Non era questo però l’atteggiamento di Giobbe che, nonostante le dure prove, nella sua preghiera diceva a Dio: “Comprendo che puoi tutto e che nessuna cosa è impossibile per te” (Gb 42,2).In realtà chi ha fede sperimenta davvero che Dio esaudisce tutte le preghiere. Anzi, spesso le esaudisce prima ancora che le diciamo. Soprattutto se vede che con le nostre azioni stiamo esaudendo le preghiere degli altri. Gesù dormiva tranquillamente sulla barca durante la tempesta. Sapeva perfettamente che la Potenza era Amore. Dice il nostro Catechismo: “Di tutti gli attributi divini, nel Simbolo si nomina soltanto l’onnipotenza di Dio: confessarla è di grande importanza per la nostra vita. Noi crediamo che tale onnipotenza è universale, perché Dio, che tutto ha creato, tutto governa e tutto può; amante, perché Dio è nostro Padre ” (CCC 268). Il nostro Dio è un Dio che si prende cura di noi. Gesù ne ha fatto il centro del suo insegnamento col discorso della montagna (Mt 6, 25-34): il Padre veste i gigli dei campi, il Padre nutre gli uccelli del cielo, il Padre ci nutre e ci disseta. Potenza e Amore. Ed anche la preghiera da lui insegnata c'invita a rivolgerci a Dio come ad un Padre onnipotente, ad un Padre che è nostro.
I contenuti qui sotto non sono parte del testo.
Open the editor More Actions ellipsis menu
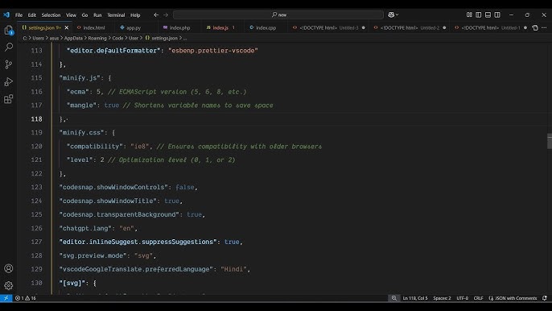Viewport: 552px width, 311px height. coord(544,27)
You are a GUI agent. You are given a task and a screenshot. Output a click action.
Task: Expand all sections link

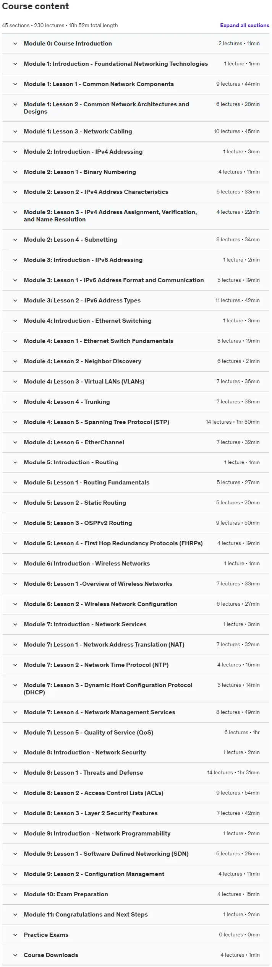point(244,25)
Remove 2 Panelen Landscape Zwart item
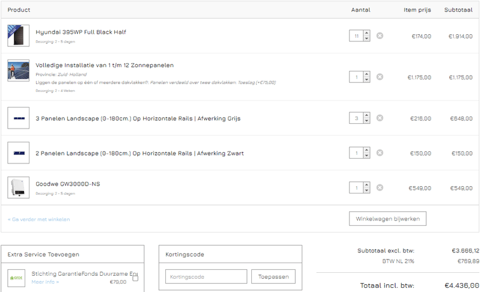This screenshot has height=292, width=481. pos(379,153)
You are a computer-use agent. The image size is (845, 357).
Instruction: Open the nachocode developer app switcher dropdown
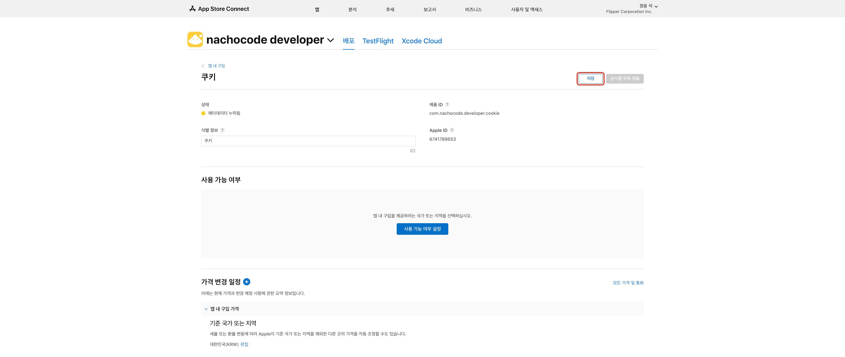point(331,40)
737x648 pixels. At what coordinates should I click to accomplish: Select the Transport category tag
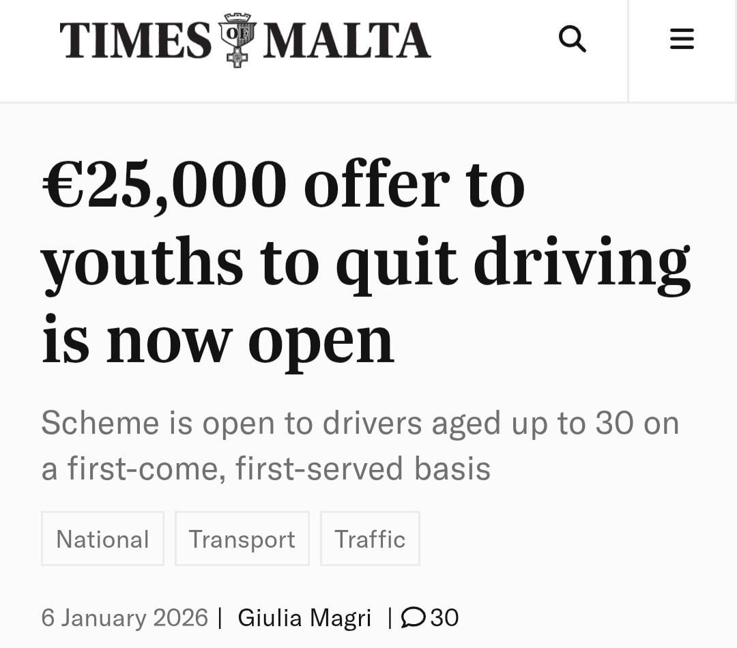pyautogui.click(x=242, y=539)
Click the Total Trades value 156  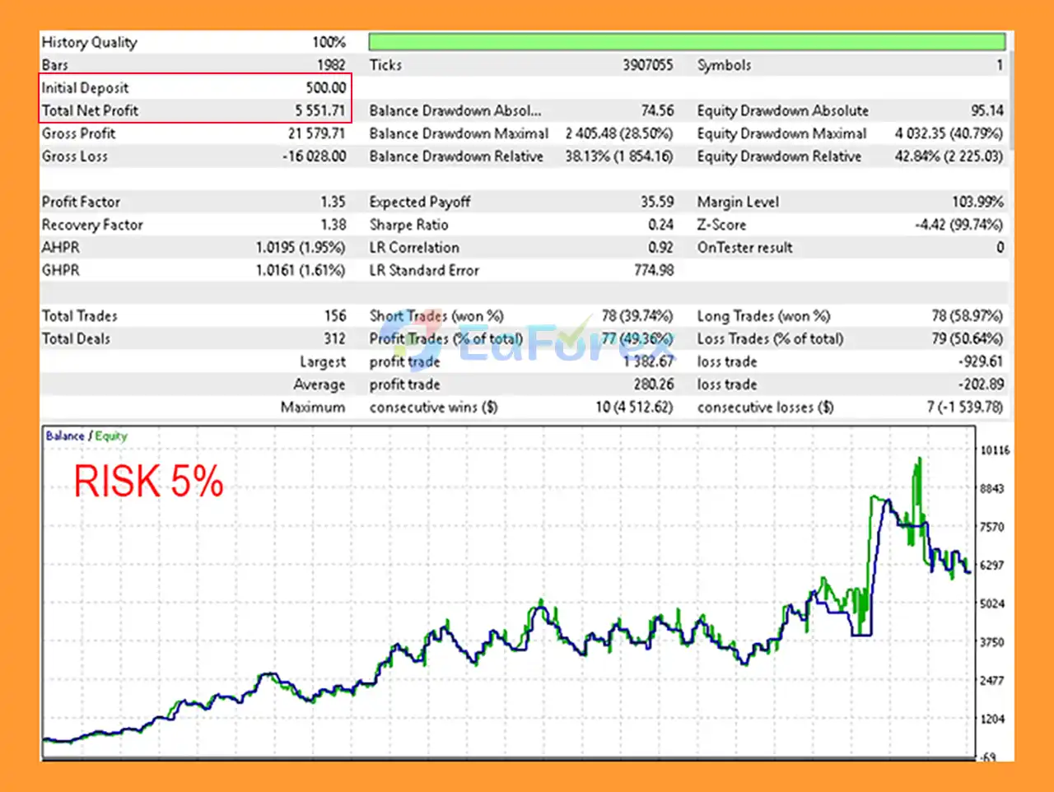click(334, 316)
Il Catechismo Romano aggiunge: “La ferma persuasione dell’onnipotenza divina vale più di ogni altra cosa a corroborare in noi il doveroso sentimento della fede e della speranza. La nostra ragione, conquistata dall’idea della divina onnipotenza, assentirà, senza più dubitare, a qualunque cosa sia necessario credere, per quanto possa essere grande e meravigliosa o superiore alle leggi e all’ordine della natura” (CR 1,2,13).

 

 

“…Creatore del cielo e della terra…”

 

 Il Simbolo del Credo richiama e riassume tutta la Sacra Scrittura. In questo caso il richiamo col primo versetto della Bibbia è evidente: “In principio Dio creò il cielo e la terra” (Gn 1,1). La catechesi sulla creazione è di fondamentale importanza perché, come dice il nostro Catechismo, riguarda i fondamenti stessi della vita umana e cristiana. L’eterna domanda della filosofia “da dove veniamo?” trova qui una risposta, rivelata dalla Scrittura ed accettata col Credo. Professare questo punto della fede comporta il riconoscimento delle nostre origini in Dio: il credente sa di non essere frutto del caso, è consapevole di essere stato voluto e di conseguenza di avere un fine. Ed è questa la cosa che conta di più; la scienza può senz’altro aiutarci a far luce sul quando e sul come della creazione, ma sapere che tutto ha origine da un “Essere trascendente, intelligente e buono” ci fornisce il senso delle cose, dell’universo tutto, e della stessa nostra esistenza (cfr CCC 282ss).

La creazione è, infatti, “scaturita dalla bontà divina” e partecipa di questa bontà. “E’ possibile conoscere con certezza l’esistenza di Dio Creatore attraverso le sue opere, grazie alla luce della ragione umana, anche se questa conoscenza spesso è offuscata e sfigurata dall’errore. Per questo la fede viene a confermare e a far luce alla ragione nella retta intelligenza di queste verità” (CCC 286). La creazione non è frutto del caso né panteistica emanazione di Dio, ma un fatto voluto, un dono fatto all’uomo, un’eredità a lui destinata ed affidata. Il Creatore ha fatto tutte le cose dal nulla, conferendo ad esse un ordine e regolandole con sapienza tramite le leggi di natura: “Tu hai disposto tutto con misura, calcolo e peso” (Sap 11,20). E’ errato ritenere che Dio abbia creato anche il male: “E Dio vide che era cosa buona…cosa molto buona” (Gn 1,4ss); “Tu ami tutte le cose esistenti, e nulla disprezzi di quanto hai creato; se tu avessi odiato qualcosa, non l’avresti neppure creata” (Sap 11,24). E’ anche errato ritenere, come sostengono le correnti gnostiche, che la materia sia qualcosa di negativo, da respingere o superare.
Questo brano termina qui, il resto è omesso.